Pakistan's religious minorities continued to face a series of human rights violations and targeted attacks. The country's Christian population face increasing threats to their lives from the Pakistani Taliban, as well as other Muslim extremists, who demand that they convert to Islam. At village level, Christians are also vulnerable to arbitrary arrest and detention, as they have limited access to justice. In one incident, a church in Bannu, NWFP, was vandalized on 11 May 2009. The intruders burned Bibles as well as the altar, and smashed windows and fans. Christians were among those who were displaced by the fighting in Swat, although they mostly chose to go into the provincial capital Peshawar, rather than to the camps.
The violence faced by Christians was not limited to Pakistan's north-west. In August 2009, eight Christians were burnt alive by Muslim extremist groups in Gojra in Punjab province, during violent attacks over rumours that a Qur'an had been desecrated. In a subsequent report, the independent Human Rights Commission of Pakistan stated that the attacks were premeditated and that local officials had been aware of the threat. Following the attack, Prime Minister Yousuf Raza Gilani announced plans to review 'laws detrimental to religious harmony'. However, Pakistan's infamous blasphemy law (clauses 295-B and 295-C of the Penal Code) remains in place and is used as a basis for arresting and detaining members of religious minorities.
A church was burnt down in Punjab's Sialkot district in September 2009, again following rumours that a Qur'an had been desecrated. Also in September, a Christian man was found dead in a jail cell. The Pakistan Christian Congress called on judicial authorities to conduct a full and impartial investigation into the killing. Police said it was suicide, but local Christian clergy said they found torture marks on his body.
Sections of the Sikh community in Pakistan were harassed and faced economic difficulty over 'jizya', a religious tax imposed by the Taliban in areas controlled by them. The targeting of Sikhs was particularly acute in the Orakzai FATA, MRG's own research found. Taliban demanded jizya from 40 Sikh families living there; they also seized a member of the Sikh community and demanded a ransom. He was released after the Sikh community paid half the amount, before fleeing the area.

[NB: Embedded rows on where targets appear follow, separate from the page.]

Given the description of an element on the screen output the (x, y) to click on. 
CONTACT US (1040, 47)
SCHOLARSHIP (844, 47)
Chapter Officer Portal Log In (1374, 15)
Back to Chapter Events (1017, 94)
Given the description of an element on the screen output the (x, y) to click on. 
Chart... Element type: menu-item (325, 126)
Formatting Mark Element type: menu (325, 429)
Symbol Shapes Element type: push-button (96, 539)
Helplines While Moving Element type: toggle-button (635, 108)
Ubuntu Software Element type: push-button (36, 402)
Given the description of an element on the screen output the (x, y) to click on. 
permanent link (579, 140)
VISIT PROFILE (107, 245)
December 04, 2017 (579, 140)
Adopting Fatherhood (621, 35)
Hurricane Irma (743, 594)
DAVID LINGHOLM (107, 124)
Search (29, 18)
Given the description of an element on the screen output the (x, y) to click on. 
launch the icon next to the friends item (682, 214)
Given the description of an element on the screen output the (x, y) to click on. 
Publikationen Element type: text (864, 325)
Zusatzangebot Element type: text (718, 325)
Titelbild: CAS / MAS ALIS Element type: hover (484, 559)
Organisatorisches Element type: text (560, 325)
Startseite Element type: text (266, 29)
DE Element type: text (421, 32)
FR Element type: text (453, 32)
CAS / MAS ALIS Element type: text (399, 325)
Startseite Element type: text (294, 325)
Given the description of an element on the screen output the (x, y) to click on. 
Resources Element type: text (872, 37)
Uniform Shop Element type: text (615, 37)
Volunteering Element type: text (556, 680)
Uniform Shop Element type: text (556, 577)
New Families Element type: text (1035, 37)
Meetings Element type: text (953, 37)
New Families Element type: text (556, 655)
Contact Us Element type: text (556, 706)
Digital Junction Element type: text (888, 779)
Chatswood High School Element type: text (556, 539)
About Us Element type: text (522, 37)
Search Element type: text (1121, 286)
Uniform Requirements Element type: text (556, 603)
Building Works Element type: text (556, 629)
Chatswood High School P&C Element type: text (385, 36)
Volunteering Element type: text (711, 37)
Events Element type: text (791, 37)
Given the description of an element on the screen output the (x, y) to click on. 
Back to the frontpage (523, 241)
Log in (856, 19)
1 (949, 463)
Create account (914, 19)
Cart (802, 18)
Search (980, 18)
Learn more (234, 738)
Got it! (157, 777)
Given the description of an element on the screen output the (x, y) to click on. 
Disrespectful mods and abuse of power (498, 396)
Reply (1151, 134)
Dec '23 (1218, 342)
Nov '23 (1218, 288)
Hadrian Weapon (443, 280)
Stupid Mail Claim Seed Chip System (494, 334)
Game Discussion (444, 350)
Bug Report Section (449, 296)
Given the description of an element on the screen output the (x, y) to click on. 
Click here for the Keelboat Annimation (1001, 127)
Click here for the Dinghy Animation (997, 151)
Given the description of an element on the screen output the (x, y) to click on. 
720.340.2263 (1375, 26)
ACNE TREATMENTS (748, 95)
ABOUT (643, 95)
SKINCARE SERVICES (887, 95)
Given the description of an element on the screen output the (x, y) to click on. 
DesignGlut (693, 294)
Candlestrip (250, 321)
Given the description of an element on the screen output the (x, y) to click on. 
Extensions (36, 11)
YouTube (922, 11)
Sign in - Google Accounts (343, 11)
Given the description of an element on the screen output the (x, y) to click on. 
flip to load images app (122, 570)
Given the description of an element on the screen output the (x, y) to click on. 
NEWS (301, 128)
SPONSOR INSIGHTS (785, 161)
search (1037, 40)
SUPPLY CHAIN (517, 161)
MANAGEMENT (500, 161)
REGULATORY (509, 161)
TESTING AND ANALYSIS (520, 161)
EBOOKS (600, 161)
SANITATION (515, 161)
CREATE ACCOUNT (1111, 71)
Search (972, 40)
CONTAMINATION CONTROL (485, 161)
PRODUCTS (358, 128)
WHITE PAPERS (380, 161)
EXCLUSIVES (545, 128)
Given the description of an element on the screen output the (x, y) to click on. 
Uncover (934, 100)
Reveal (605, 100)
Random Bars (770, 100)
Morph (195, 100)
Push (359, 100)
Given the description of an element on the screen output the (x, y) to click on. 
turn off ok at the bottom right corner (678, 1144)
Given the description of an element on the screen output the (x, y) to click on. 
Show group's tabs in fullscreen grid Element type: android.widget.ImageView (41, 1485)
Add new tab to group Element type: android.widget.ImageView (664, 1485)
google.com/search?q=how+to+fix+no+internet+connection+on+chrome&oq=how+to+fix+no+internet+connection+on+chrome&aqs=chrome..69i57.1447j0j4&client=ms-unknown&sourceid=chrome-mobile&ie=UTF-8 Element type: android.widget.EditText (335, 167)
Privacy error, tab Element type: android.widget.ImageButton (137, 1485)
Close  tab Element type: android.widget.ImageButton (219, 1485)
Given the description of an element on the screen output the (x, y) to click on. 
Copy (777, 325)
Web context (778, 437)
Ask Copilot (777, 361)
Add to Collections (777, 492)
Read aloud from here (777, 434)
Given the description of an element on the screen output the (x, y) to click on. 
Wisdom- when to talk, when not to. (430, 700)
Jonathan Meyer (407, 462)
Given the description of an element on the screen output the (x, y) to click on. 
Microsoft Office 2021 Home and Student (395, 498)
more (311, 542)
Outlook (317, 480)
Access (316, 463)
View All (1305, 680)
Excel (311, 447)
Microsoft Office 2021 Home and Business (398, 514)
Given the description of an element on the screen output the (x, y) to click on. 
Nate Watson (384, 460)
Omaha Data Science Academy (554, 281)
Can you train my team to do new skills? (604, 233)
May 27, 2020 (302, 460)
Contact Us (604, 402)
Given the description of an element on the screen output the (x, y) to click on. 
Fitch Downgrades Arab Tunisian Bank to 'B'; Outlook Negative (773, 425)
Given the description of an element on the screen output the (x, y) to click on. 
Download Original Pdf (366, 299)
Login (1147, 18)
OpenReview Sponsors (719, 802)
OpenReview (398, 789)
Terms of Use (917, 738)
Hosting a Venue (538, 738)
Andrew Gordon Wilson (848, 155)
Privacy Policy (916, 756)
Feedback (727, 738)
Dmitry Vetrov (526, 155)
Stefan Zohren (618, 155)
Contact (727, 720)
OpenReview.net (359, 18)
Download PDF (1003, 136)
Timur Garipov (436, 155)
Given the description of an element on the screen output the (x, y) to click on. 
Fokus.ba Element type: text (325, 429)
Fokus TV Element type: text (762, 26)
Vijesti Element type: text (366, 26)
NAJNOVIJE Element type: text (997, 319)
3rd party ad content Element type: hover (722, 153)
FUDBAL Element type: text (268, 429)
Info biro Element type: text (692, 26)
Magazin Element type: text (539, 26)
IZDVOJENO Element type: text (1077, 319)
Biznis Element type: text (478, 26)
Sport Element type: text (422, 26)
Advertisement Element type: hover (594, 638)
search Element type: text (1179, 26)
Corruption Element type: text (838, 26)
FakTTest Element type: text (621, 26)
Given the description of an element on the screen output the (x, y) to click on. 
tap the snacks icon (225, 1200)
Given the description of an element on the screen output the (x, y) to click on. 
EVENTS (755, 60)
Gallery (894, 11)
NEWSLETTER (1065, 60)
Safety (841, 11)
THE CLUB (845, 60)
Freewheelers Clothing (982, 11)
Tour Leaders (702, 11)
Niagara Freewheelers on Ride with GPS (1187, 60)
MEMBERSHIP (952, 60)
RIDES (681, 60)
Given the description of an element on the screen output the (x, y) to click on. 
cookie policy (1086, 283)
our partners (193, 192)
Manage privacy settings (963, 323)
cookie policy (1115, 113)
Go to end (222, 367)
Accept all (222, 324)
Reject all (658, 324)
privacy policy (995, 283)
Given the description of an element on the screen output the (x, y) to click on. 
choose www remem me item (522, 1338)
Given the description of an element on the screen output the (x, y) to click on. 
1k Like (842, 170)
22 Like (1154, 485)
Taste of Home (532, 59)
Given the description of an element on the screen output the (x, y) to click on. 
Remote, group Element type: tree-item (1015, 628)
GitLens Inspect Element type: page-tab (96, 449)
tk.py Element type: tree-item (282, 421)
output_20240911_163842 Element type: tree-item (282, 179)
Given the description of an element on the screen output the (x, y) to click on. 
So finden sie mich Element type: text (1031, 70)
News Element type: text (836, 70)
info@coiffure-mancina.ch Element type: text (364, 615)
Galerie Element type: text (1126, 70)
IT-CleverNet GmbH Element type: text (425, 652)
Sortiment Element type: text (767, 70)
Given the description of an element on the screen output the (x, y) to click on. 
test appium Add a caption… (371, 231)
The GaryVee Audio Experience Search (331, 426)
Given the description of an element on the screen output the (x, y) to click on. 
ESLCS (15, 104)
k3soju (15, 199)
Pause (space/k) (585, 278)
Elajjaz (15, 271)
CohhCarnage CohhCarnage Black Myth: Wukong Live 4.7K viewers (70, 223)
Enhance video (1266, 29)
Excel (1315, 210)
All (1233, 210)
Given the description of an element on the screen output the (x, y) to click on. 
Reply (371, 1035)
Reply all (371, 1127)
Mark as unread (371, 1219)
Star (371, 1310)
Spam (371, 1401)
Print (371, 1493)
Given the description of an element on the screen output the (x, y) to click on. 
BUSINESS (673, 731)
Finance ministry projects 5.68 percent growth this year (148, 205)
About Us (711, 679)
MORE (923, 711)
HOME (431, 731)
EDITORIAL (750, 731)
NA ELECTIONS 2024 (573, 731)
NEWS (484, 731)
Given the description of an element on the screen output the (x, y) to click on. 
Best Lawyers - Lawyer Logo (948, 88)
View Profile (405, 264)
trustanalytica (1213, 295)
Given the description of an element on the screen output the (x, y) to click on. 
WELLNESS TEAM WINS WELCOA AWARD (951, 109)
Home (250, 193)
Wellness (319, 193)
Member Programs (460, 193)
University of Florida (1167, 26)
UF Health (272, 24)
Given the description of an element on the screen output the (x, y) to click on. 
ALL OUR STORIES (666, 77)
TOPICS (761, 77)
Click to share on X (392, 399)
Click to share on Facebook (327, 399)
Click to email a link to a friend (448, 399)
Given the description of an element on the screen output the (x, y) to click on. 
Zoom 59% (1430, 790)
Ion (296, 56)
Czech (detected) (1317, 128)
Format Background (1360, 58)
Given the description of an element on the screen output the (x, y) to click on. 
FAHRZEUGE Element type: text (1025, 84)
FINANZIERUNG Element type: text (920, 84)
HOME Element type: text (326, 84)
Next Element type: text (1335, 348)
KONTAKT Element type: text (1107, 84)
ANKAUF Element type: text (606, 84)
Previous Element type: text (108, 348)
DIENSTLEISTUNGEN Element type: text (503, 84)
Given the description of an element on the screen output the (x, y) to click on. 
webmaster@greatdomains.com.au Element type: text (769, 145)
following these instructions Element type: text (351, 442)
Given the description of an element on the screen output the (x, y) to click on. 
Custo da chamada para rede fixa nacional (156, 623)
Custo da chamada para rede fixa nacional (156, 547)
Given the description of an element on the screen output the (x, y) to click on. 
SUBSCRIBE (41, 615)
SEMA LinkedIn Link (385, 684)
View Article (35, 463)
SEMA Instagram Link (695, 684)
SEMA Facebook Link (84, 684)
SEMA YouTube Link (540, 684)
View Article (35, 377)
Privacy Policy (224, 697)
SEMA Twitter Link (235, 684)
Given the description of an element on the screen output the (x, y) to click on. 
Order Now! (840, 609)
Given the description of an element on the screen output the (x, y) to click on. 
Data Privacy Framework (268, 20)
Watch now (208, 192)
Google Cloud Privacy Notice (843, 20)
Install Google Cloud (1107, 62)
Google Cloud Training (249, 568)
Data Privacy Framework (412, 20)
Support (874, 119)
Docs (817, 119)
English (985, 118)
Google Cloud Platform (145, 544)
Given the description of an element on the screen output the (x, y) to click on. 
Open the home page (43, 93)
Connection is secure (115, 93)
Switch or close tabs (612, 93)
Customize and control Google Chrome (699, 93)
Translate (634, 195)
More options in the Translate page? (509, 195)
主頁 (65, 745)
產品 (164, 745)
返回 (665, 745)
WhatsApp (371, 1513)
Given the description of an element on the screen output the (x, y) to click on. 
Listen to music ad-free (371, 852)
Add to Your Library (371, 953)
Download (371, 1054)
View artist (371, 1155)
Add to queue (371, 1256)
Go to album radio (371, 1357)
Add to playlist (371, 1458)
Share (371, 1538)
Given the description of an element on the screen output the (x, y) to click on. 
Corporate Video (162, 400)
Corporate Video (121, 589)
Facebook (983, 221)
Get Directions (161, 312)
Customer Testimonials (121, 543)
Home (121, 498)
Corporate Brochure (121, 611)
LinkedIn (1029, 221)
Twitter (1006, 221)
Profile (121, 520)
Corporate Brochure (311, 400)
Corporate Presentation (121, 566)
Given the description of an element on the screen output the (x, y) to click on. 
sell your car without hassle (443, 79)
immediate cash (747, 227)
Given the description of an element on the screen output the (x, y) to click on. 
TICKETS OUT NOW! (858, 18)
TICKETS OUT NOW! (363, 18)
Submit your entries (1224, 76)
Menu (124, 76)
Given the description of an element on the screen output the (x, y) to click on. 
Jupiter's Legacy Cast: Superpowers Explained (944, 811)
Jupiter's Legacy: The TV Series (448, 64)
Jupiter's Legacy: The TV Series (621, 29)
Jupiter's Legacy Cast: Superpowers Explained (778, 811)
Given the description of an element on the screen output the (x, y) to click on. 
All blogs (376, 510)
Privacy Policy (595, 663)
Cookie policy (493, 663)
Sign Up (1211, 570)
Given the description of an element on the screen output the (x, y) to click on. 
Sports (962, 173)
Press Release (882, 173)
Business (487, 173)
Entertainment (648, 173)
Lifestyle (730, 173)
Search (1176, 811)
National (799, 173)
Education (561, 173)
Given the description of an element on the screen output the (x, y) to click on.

In the process, the Taliban destroyed 11 Sikh homes.
Pakistan's Shia minority was also targeted during the course of 2009. In February, an explosion at a procession to mark the death of Shia religious leader Imam Hussain in Dera Ismail Khan, NWFP, killed 15 people and injured dozens. Later in the month, at least 25 people were killed and over 150 injured, also in Dera Ismail Khan, at the funeral of a local Shia leader who had been killed by militants the day before. In April, in Chakwal, 22 people were killed and 30 injured in another suicide bombing targeting a Shia religious gathering.
Incidents of forced conversion continued to be reported in Pakistan, often linked to gender-based violence. In April 2009, in Sindh province, a minority minister stated that 18 Hindu women had been forced to convert to Islam. A month later, a Christian woman was abducted, raped and forced to convert to Islam, according to the 2009 USCIRF report.
Unidentified gunmen shot and wounded Pakistan's Religious Affairs Minister, Hamid Saeed Kazmi, in Karachi in September. Kazmi, a cleric and vocal opponent of the Taliban, belongs to the Barelvi sect – moderate adherents of Sufism.